History for Atheists podcast launched

Earlier this year, a new podcast was launched by the History for Atheists website, authored by Tim O’Neill, an atheist, sceptic and rationalist. The podcast, also called History for Atheists, supplements O’Neill’s video channel and blog, both of which do an excellent job of examining the misuse of history in frequently-used atheists arguments.

O’Neill’s blog has been online since 2015, and exists, he says, because ‘atheist activism has a history problem’. In response, the blog offers well researched and well argued long-form articles on some of the most vexed issues in the religion-atheism debate.

‘Rationalists are meant to check their facts, do their research, respect the consensus of experts, and put the things they would like to be true aside and work with what can be confirmed based on evidence,’ O’Neill says. His disappointment with new atheist authors such as AC Grayling and Sam Harris who promote debunked stories, fringe theories and pseudo-historical myths, which then get recycled in countless blogs and memes, led him to start History for Atheists. He talks about the reasoning behind his work in the video below.

The new podcast has posted 10 episodes since it launched, with titles such as ‘Did Jesus Exist? Yes (Probably)’, ‘The Great Library of Alexandria’, and ‘The Galileo Affair’. It also has interviews with Seb Falk, author of The Light Ages, which challenges misconceptions about faith and science in the Middle Ages, and Tom Holland, whose book Dominion argues that many of the values of Western secular societies derive from Christianity.

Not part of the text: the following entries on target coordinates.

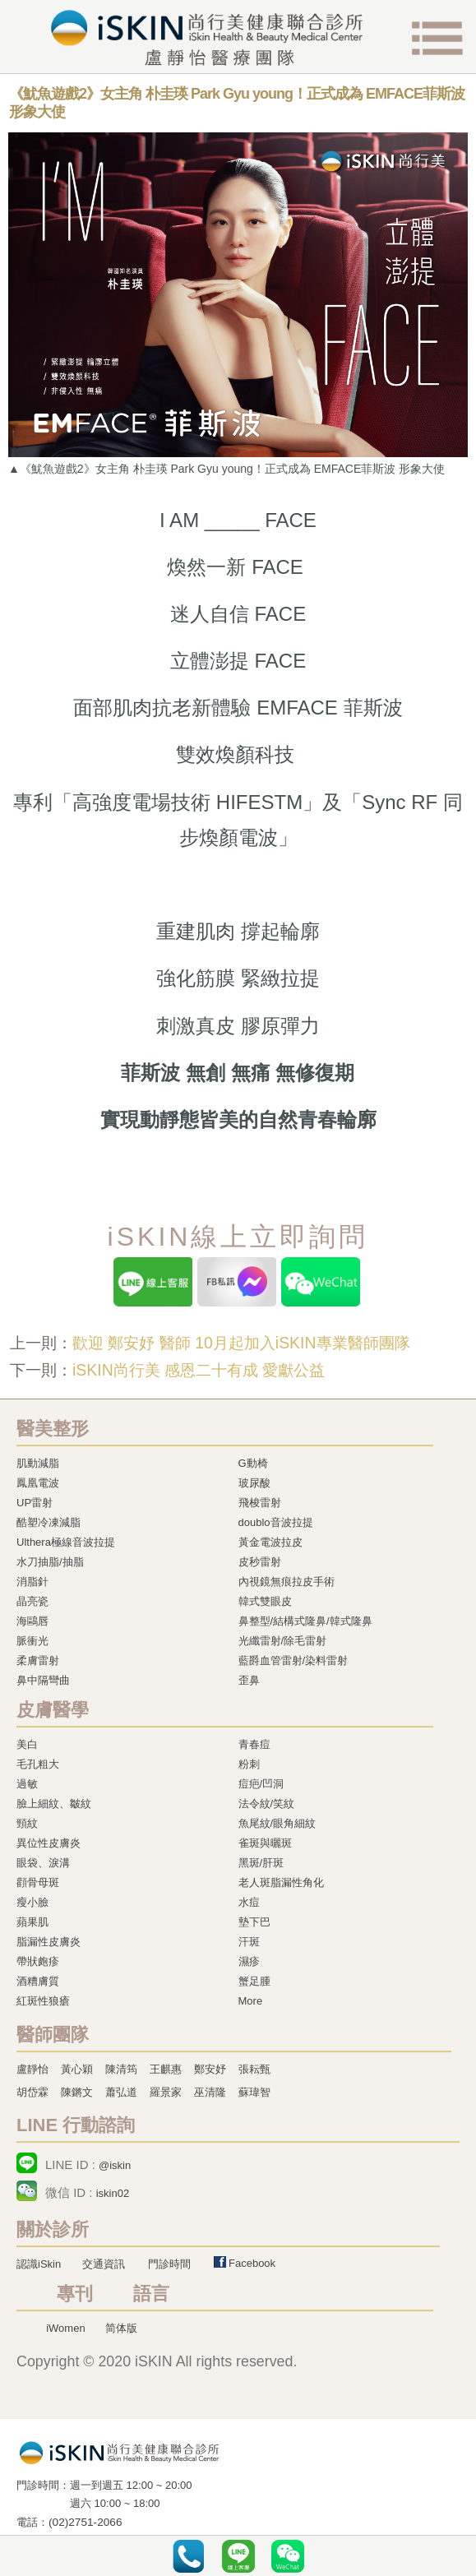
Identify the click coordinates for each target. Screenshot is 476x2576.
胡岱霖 (32, 2092)
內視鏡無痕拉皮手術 (286, 1581)
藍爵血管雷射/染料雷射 (293, 1660)
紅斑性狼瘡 (43, 2001)
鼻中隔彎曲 (43, 1680)
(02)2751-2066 (85, 2522)
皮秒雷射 (259, 1562)
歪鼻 (249, 1680)
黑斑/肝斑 (261, 1863)
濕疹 (249, 1961)
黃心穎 (77, 2069)
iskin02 (112, 2193)
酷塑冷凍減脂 (48, 1522)
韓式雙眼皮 (265, 1601)
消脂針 (32, 1581)
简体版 (121, 2328)
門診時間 (169, 2264)
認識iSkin (38, 2264)
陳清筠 (121, 2069)
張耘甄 (254, 2069)
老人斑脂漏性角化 (281, 1882)
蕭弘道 (121, 2092)
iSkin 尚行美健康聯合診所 (206, 37)
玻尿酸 (254, 1483)
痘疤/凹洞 (261, 1784)
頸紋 (27, 1823)
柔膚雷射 (37, 1660)
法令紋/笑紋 (266, 1803)
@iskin (115, 2165)
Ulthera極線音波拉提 (65, 1542)
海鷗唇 (32, 1621)
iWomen (65, 2328)
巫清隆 (210, 2092)
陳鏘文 (77, 2092)
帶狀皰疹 (37, 1961)
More (250, 2001)
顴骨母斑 (37, 1882)
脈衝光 (32, 1641)
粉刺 (249, 1764)
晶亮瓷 (32, 1601)
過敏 (27, 1784)
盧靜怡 (32, 2069)
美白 (27, 1744)
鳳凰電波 (37, 1483)
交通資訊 (103, 2264)
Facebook (252, 2263)
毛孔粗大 (37, 1764)
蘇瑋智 (254, 2092)
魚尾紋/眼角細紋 (277, 1823)
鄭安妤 (210, 2069)
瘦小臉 (32, 1902)
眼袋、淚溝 (43, 1863)
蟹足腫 (254, 1981)
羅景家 (166, 2092)
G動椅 (253, 1463)
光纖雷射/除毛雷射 (282, 1641)
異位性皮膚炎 (48, 1843)
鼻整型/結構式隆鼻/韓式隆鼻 (305, 1621)
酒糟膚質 (37, 1981)
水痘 (249, 1902)
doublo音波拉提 (275, 1522)
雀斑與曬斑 (265, 1843)
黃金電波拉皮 (270, 1542)
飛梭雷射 (259, 1502)
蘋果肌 (32, 1922)
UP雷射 (34, 1502)
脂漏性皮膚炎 (48, 1941)
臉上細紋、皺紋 (53, 1803)
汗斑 (249, 1941)
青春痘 (254, 1744)
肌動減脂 (37, 1463)
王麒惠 (166, 2069)
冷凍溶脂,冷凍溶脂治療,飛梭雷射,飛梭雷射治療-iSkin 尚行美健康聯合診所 (119, 2451)
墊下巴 (254, 1922)
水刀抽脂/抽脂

History for Atheists is refreshingly unusual in providing atheism with a self-critical voice while remaining committed to its non-theist position. O’Neill’s aim seems to be to help atheists make better and more intellectually honest arguments against God. But it is also valuable to those on the theist side of the debate, because it helps Christians as well as atheists to ask better questions, do better research, and engage more creatively in the issues which matter most to us.